En 2009, une convention avec la Mission Bassin Minier a été signée prévoyant que l’Epf puisse mobiliser les moyens opérationnels de son programme pluriannuel d’intervention 2007-2013. L’objectif était d’accompagner les collectivités locales s’inscrivant dans la démarche de valorisation et de protection du patrimoine minier. 

Dans son programme pluriannuel d’intervention 2020-2024, l’Epf réaffirme son engagement. Sous réserve de l’engagement d’une collectivité, il prévoit une prise en charge de 50 % des travaux de confortement et de mise en sécurité avant même qu’un projet de reconversion ne soit définitivement adopté. Cette mesure exceptionnelle permettra d’arrêter la dégradation, de sauver et de sécuriser les sites le temps qu’un projet émerge.

Sa mise en œuvre nécessitera un partenariat étroit entre l’Epf Hauts-de-France, la Mission Bassin Minier, les collectivités et les repreneurs potentiels.

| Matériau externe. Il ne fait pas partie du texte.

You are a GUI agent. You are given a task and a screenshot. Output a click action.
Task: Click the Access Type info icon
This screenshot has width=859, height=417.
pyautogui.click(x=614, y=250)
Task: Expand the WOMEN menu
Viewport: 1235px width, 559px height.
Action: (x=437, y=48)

Le lancement d’une souscription avec la Fondation du Patrimoine

L’identification d’une dizaine de bâtiments en danger au sein du périmètre des 535 éléments inscrits au Patrimoine mondial a mis en avant la difficulté d’une gestion durable du Bien. Cette difficulté est liée à la fois à la maîtrise foncière (beaucoup de ces sites en dangers sont en effet des propriétés privées) et à la dégradation importante dont ces sites sont victimes. 

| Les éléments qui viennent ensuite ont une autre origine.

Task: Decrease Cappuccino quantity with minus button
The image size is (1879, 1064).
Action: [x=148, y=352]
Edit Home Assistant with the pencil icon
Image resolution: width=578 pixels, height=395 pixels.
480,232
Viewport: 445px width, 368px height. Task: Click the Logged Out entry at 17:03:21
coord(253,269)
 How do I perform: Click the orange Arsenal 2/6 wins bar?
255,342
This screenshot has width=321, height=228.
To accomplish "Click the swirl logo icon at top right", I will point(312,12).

Ce constat est le fruit de premiers échanges entre la Mission et la Fondation du Patrimoine qui était déjà intervenue sur quelques dossiers isolés de patrimoine minier, notamment la salle des fêtes de Wallers Arenberg.

La Mission avait alors poussé l’idée d’une action plus globale pour sensibiliser sur cette difficulté particulière de gestion du Bien inscrit. La Fondation du Patrimoine et la Mission ont donc signé ensemble une convention garantissant une approche coordonnée sur cette dizaine de sites en danger.

Cette convention a établi notamment que la Fondation du Patrimoine lance une souscription nationale visant à sauvegarder le patrimoine minier en danger. Si celle-ci ne prétendait pas pouvoir réunir les sommes nécessaires à l’engagement des travaux, elle avait surtout pour intérêt de sensibiliser l’opinion publique et les autorités sur la question.

Une campagne de communication orchestrée par la Mission et la Fondation a ainsi été lancée. Une conférence de presse s’est tenue au siège de l’UNESCO à Paris en juin 2018. Un très grand nombre d’articles et de reportages de médias régionaux et nationaux ont permis un large écho de cette initiative. Cependant, cette souscription atypique regroupant plusieurs éléments était une première dans l’histoire de la Fondation et les difficultés à communiquer sur une liste aussi longue ne sont pas des moindres. 

Affiche souscription patrimoine minier en danger © Adrien Aymard – Mission Bassin Minier

Le bilan reste mitigé tant du point de vue des montants mobilisés que de l’appropriation par la population du Bassin minier. La Mission Bassin Minier et la Fondation du Patrimoine doivent évaluer l’intérêt de la poursuite de la souscription dans ses formes actuelles.

Une campagne créative avec un flyer/poster a débuté en novembre 2019 et s’est poursuivie toute l’année 2020.

Il sera important de mesurer l’impact de cette souscription auprès des habitants, des communes et autres collectivités.